WORK ORDER: Count every line below that contains "agent", then state the total with no other output.

(Collected data)
****************
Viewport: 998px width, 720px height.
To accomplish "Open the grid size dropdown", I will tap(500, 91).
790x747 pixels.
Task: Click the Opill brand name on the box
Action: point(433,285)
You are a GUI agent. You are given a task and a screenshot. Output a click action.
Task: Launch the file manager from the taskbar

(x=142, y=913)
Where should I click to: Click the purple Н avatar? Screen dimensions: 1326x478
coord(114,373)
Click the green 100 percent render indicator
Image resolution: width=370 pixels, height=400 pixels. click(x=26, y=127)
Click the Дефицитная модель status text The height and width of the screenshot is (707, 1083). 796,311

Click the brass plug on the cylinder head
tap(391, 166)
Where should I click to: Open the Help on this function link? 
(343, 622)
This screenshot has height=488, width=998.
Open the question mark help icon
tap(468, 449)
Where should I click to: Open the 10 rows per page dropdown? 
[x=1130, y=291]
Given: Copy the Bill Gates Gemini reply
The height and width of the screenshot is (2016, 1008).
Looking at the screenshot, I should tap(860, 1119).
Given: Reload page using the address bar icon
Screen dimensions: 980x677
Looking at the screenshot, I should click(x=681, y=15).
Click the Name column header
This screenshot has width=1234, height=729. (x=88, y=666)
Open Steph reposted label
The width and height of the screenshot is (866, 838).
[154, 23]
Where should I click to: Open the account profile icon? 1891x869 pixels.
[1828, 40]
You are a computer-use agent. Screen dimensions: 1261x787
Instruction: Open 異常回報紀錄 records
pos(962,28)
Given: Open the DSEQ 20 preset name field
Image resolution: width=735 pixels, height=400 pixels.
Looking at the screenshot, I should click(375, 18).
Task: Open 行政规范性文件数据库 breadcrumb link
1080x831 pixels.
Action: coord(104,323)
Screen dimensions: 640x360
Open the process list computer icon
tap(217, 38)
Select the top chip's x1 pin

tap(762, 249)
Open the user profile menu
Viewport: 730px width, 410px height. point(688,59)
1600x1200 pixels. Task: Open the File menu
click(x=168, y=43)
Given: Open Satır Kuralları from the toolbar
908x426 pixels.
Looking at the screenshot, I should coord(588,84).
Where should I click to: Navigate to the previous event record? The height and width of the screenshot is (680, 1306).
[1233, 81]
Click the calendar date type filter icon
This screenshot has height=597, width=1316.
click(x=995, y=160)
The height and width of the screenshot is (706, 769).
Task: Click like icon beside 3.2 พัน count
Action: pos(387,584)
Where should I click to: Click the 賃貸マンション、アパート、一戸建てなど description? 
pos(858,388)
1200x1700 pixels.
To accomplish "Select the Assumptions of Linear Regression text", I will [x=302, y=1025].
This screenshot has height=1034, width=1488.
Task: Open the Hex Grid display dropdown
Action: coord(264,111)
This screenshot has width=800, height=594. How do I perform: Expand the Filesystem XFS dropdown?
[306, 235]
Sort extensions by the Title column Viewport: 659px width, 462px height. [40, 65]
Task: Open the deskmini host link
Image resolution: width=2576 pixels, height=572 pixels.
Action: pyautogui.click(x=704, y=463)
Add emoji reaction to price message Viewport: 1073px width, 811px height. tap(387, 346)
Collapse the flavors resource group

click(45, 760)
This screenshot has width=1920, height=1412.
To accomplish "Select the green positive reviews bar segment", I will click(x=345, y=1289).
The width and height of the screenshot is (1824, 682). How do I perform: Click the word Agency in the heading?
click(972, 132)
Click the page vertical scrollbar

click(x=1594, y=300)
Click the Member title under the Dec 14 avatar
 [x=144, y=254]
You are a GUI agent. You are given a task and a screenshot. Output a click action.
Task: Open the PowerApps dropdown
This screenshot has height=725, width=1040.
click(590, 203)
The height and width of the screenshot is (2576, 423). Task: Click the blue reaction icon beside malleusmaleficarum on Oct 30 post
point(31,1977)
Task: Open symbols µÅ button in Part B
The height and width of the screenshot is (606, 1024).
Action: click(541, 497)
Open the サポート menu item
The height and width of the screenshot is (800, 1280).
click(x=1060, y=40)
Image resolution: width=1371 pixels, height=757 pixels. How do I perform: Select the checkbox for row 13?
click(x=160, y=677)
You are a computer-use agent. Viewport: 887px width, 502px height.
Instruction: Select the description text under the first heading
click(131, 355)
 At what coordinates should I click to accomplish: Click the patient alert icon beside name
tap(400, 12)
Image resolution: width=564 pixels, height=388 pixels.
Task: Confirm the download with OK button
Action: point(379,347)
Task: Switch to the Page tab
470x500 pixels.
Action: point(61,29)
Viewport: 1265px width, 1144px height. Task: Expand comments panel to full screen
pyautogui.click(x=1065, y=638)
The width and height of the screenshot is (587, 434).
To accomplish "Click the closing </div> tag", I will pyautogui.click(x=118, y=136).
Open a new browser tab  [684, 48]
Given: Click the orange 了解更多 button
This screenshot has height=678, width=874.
****************
WRITTEN REPLY: 4